The play contains two songs, "Why Should a Foolish Marriage Vow" by Robert Smith and "Whilst Alexis Lay Pressed" by Nicholas Staggins, both set to Dryden's lyrics and printed in the 1673 book Choice Songs and Ayres for One Voyce to Sing to the Theorbo-Lute or Bass-Viol.

==Characters==
- Polydamas, Usurper of Sicily.
- Leonidas, the rightful Prince, unknown.
- Argaleon, favourite to Polydamas.
- Hermogenes, foster-father to Leonidas.
- Eubulus, his friend and companion.
- Rhodphil, captain of the guards.
- Palamede, a courtier.
- Palmyra, daughter to the Usurper.
- Amalthea, sister to Argaleon.
- Doralice, wife to Rhodophil.
- Melantha, an affected lady.
- Philotis, woman to Melantha.
- Beliza, woman to Doralice.
- Artemis, a court lady.

==Plot synopsis==
The setting is in Sicily. The plot concerns two separate storylines, one a romance between Palmyra and Leonidas, who were separated from their parents as babies and who were raised together by Hermogenes, who has kept their past a secret. When Hermogenes is recognized by the usurper-king Polydamas, he declares that Leonidas is Polydamas's son. However, as Leonidas's new position of prince then forbids him to marry Palmyra, much misery is brought to the couple. When the lovers refuse to stop seeing each other, Palmyra is sentenced to death. Hermogenes then steps forward and reveals that he was lying before: in fact Leonidas is his own son, he says, and he had lied in the hopes of bettering the boy by making him prince, whereas Palmyra is the real child of Polydamas. After offering proof of this new claim, Palmyra is established as princess, but again this prevents her and Leonidas from marrying. Hermogenes eventually admits that he once again was withholding information, and reveals the whole truth to Leonidas—Leonidas is the son of the rightful king, whose throne was usurped by Polydamas. As soon as he learns this, Leonidas forms a rebellion against Polydamas, wins, and establishes himself the new king, finally allowing himself and Palmyra to be married.

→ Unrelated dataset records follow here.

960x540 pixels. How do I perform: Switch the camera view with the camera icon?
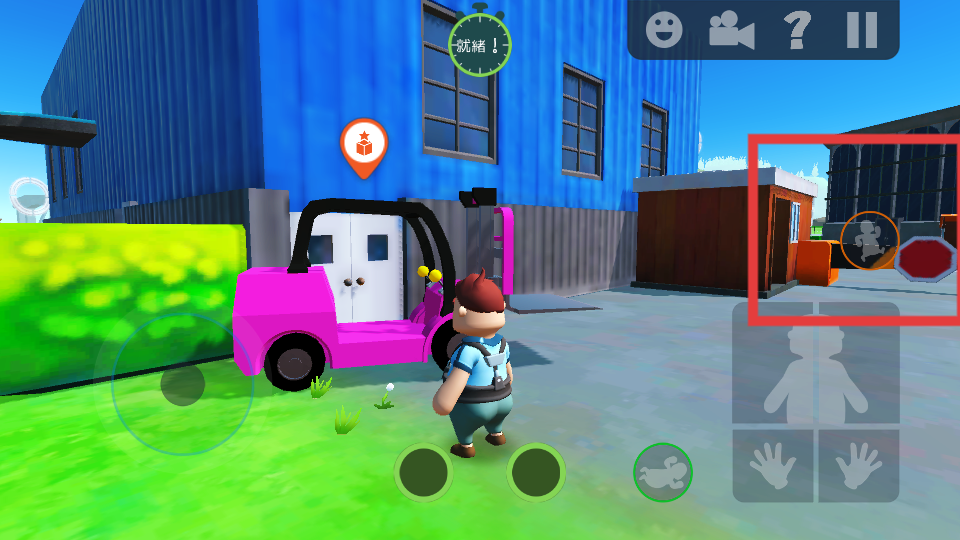tap(731, 30)
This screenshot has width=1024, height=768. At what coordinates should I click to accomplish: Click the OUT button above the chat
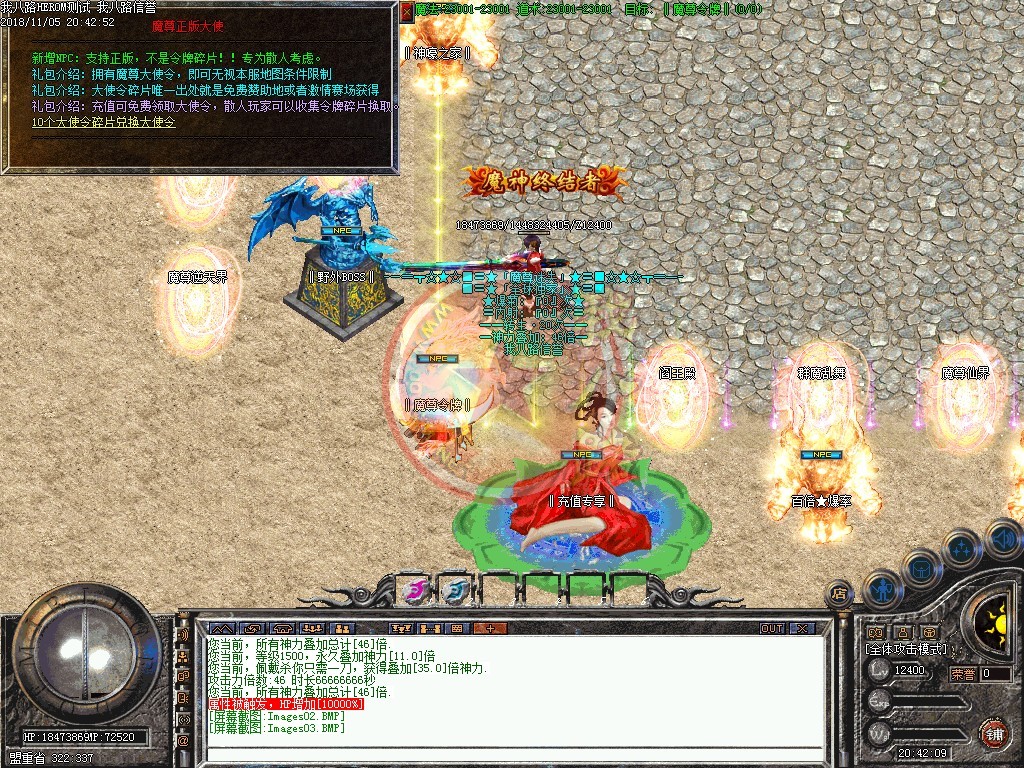(772, 628)
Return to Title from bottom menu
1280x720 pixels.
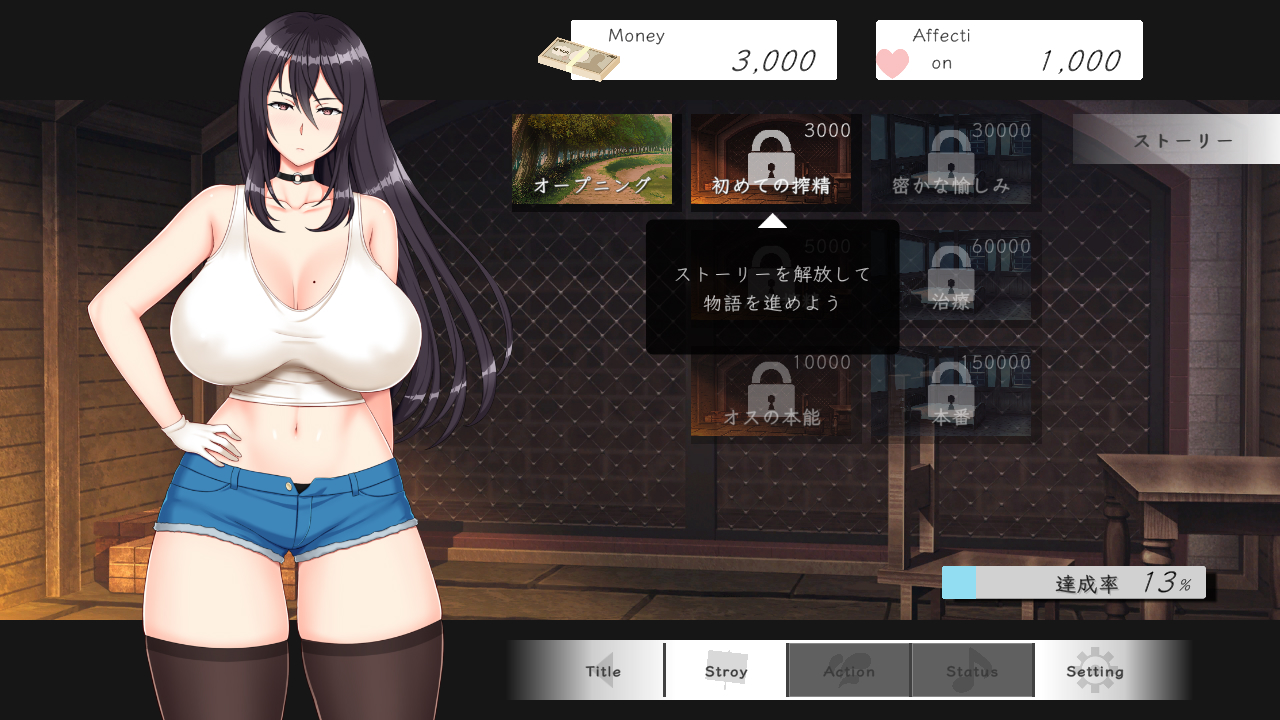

The second storyline, which intertwines with the first, concerns Rhodophil and his friend Palamede. Palamede has fallen in love with Rhodophil's wife Doralice, and Rhodophil is in love with Palamede's fiancée Melantha. Each of the women seem to find their pursuers agreeable, and great care is taken by all parties to keep their meetings secret from each other, with disastrous results as the two couples seem to always choose the same locations and tactics for meeting. When finally the actions of everyone are discovered, Palamede and Rhodophil decide that since their tastes in women are so similar, each would be best sticking to his rightful claim. Palamede then manages to win the heart of Melantha, and amicably break off his relationship with Doralice.

==Sources==
Dryden borrowed from two plays by John Fletcher and his collaborators for Marriage À-la-Mode. He adapted its main plot from Beggars' Bush and its subplot from Rule a Wife and Have a Wife.

==Production history==
The King's Company first performed Marriage à la Mode in London in 1673. William Wintershall played Polydamas, Edward Kynaston was Leonidas, Michael Mohun was Rhodophil, Edward Lydall was Argaleon, Marmaduke Watson was Eubulus and Nicholas Burt was Palamede; the role of Hermogenes was taken by William Cartwright the younger. Elizabeth Cox played Palmyra, Rebecca Marshall played Doralice, Elizabeth James was Amalthea, and Elizabeth Boutell was Melantha.

Arthur Hutchings composed a comic opera based on the play in 1956.